How can we improve the repository to increase the reproducibility of the work?

To enhance the reproducibility of the repository, we should start by providing comprehensive instructions on setting up Windows Subsystem for Linux (WSL). Follow this with a detailed guide on setting up the environment using Docker to ensure a consistent and isolated setup across different systems. Additionally, illustrating the workflow at both a high level and script level will help users understand the processes involved and how to execute them effectively. Finally, we should extend community outreach through thorough documentation on how users can apply and modify the model for their regions, which will improve reproducibility and foster a collaborative environment where shared knowledge and user contributions enhance the overall quality and applicability of the work.

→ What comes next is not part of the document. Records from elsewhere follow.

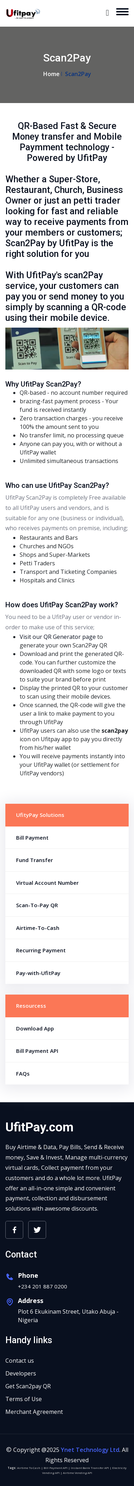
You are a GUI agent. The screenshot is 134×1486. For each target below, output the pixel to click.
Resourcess (31, 1005)
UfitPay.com (39, 1127)
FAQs (23, 1073)
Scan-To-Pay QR (37, 905)
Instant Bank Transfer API (90, 1468)
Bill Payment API (37, 1050)
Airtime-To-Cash (37, 927)
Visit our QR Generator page (58, 637)
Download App (35, 1028)
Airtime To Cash (28, 1468)
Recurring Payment (41, 950)
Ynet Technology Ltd (90, 1450)
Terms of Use (23, 1399)
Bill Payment (32, 837)
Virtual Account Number (47, 882)
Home (51, 74)
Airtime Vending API (77, 1473)
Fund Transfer (34, 859)
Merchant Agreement (34, 1412)
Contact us (19, 1360)
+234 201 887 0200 (42, 1286)
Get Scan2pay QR (28, 1386)
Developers (20, 1373)
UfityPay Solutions (40, 814)
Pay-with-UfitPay (38, 972)
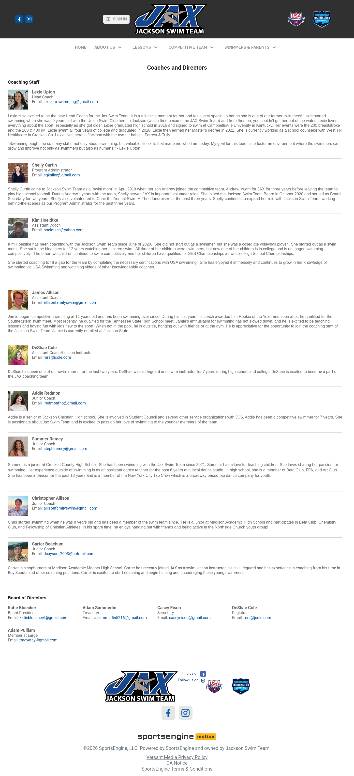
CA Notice (177, 763)
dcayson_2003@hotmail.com (69, 553)
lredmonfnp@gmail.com (65, 403)
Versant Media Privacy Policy (177, 757)
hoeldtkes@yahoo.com (64, 230)
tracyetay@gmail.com (38, 640)
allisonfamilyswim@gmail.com (70, 302)
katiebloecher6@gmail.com (43, 617)
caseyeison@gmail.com (189, 617)
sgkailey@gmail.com (62, 175)
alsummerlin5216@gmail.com (120, 617)
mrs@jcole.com (57, 357)
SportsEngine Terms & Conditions (177, 769)
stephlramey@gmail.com (65, 448)
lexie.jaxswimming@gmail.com (71, 101)
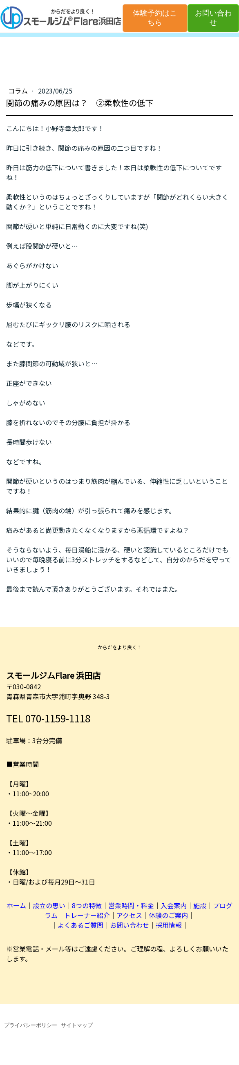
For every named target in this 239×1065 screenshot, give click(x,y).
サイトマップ (77, 1025)
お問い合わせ (213, 18)
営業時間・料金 (131, 905)
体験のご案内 (168, 915)
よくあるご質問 (80, 925)
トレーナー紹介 (87, 915)
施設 (199, 905)
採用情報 (169, 925)
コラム (18, 91)
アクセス (129, 915)
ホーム (16, 905)
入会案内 (174, 905)
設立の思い (49, 905)
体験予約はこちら (155, 18)
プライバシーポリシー (30, 1025)
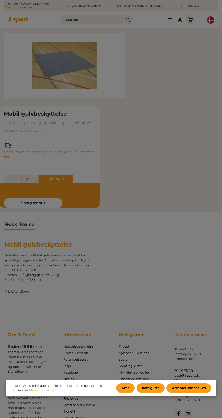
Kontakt (69, 316)
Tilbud (124, 277)
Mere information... (43, 390)
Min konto (71, 322)
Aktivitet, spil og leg (134, 303)
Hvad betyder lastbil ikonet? (79, 338)
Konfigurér (151, 388)
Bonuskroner (73, 348)
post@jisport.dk (187, 306)
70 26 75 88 (183, 301)
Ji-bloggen (72, 329)
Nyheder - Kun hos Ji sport (135, 286)
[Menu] (169, 20)
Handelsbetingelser (79, 277)
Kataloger (71, 303)
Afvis (126, 388)
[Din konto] (179, 20)
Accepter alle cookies (189, 388)
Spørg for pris (161, 133)
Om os (68, 309)
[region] (64, 65)
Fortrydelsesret (75, 290)
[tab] (19, 155)
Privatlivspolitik (75, 283)
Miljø (67, 296)
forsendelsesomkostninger (108, 407)
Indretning (127, 322)
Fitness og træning (134, 309)
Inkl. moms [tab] (185, 109)
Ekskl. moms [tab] (150, 109)
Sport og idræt (130, 296)
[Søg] (126, 20)
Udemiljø (126, 316)
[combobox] (90, 20)
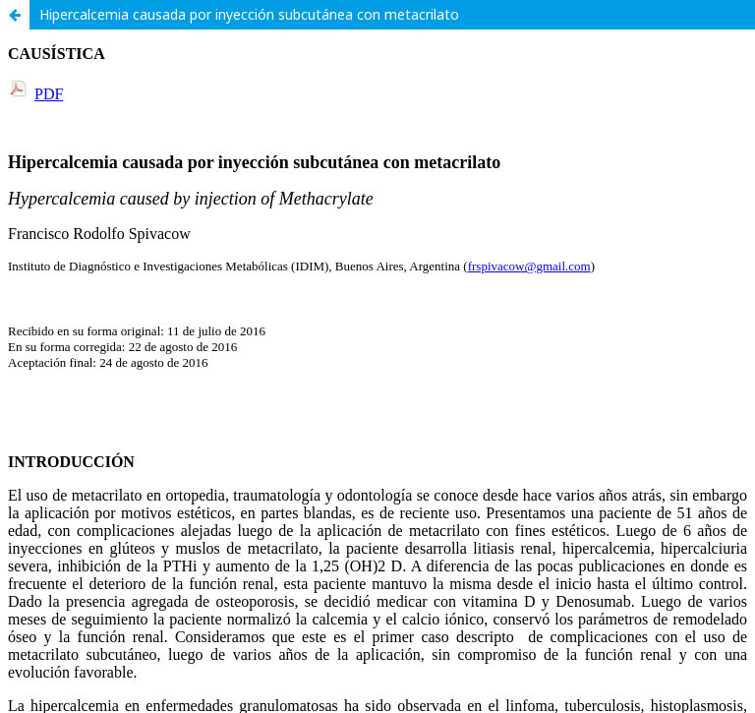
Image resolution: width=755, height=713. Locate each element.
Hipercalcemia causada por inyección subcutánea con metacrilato (249, 14)
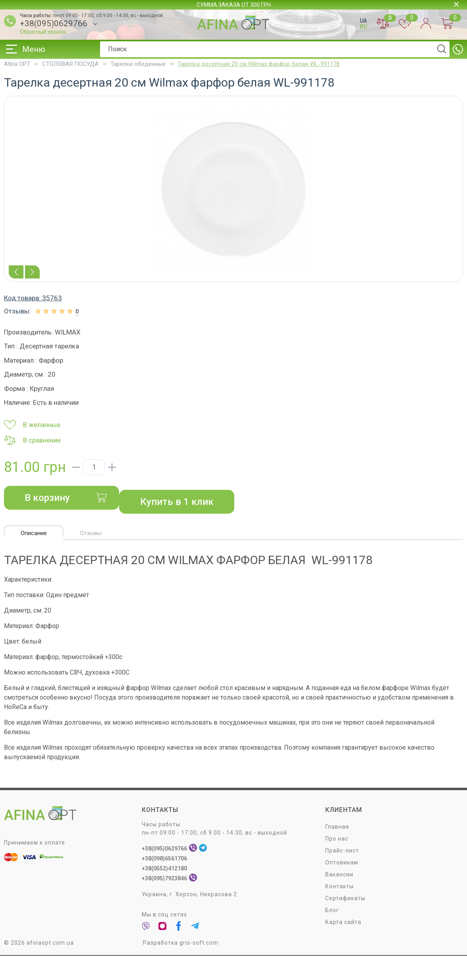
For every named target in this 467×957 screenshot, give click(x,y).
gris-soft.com (198, 944)
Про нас (336, 840)
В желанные (32, 424)
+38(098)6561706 (164, 859)
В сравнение (32, 440)
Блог (332, 911)
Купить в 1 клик (177, 501)
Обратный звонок (43, 32)
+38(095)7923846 (164, 879)
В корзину (66, 497)
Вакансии (339, 875)
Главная (337, 828)
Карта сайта (343, 923)
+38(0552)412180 (164, 869)
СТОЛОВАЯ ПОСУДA (70, 64)
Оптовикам (341, 863)
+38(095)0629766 (53, 23)
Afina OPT (17, 64)
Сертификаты (345, 899)
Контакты (339, 887)
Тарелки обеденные (138, 64)
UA (363, 20)
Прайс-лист (342, 852)
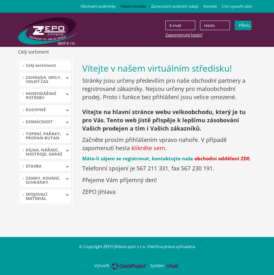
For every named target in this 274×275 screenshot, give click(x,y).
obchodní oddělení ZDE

Recognizing that energy modelling is a complex field, what are the most common mistakes researchers make that diminish reproducibility when setting up GitHub repositories or Zenodo deposits for their work?

Energy modelling’s complexity often leads to several common mistakes that diminish reproducibility when setting up GitHub repositories or Zenodo deposits. Researchers often create ambiguous and poorly documented data supply chains, which are not automated and lack clear instructions, making it difficult for others to replicate the work. Additionally, they frequently fail to streamline, standardize, or modularize the transformation of raw or downloaded data into model-ready data, relying on one-time-use codes that are not easily adaptable or reusable. Furthermore, insufficient documentation of simplification choices made during the modelling process, their impact on the model, and guidance on upgrading parts of the code for improvements hamper understanding of the model’s scalability and modularity. Lastly, the lack of comprehensive troubleshooting documentation for environment setup often frustrates non-experts and enthusiasts, as they struggle to resolve issues and mimic model runs from GitHub, further impeding reproducibility.

Conclusions

The reproducibility attempt reveals that while the energy model repository demonstrates some level of reproducibility, it requires several enhancements to improve further. Key aspects needing attention include:

Detailed Documentation: Providing comprehensive setup instructions for Windows Subsystem for Linux (WSL) and Docker to ensure users can create a consistent and isolated environment.

Modularization of Code: Reorganizing the code into modular components to allow users to upgrade specific parts easily and to package reusable functions as installable modules.

Standardizing Directory Structure: Ensuring a consistent directory structure to minimize confusion and improve workflow clarity.

Enhanced Workflow Illustration: Offering both high-level and script-level overviews of the workflow to aid user understanding and execution.

Community Outreach and Documentation: Extending documentation on applying and modifying the model for various regions to promote community engagement and collaborative improvements.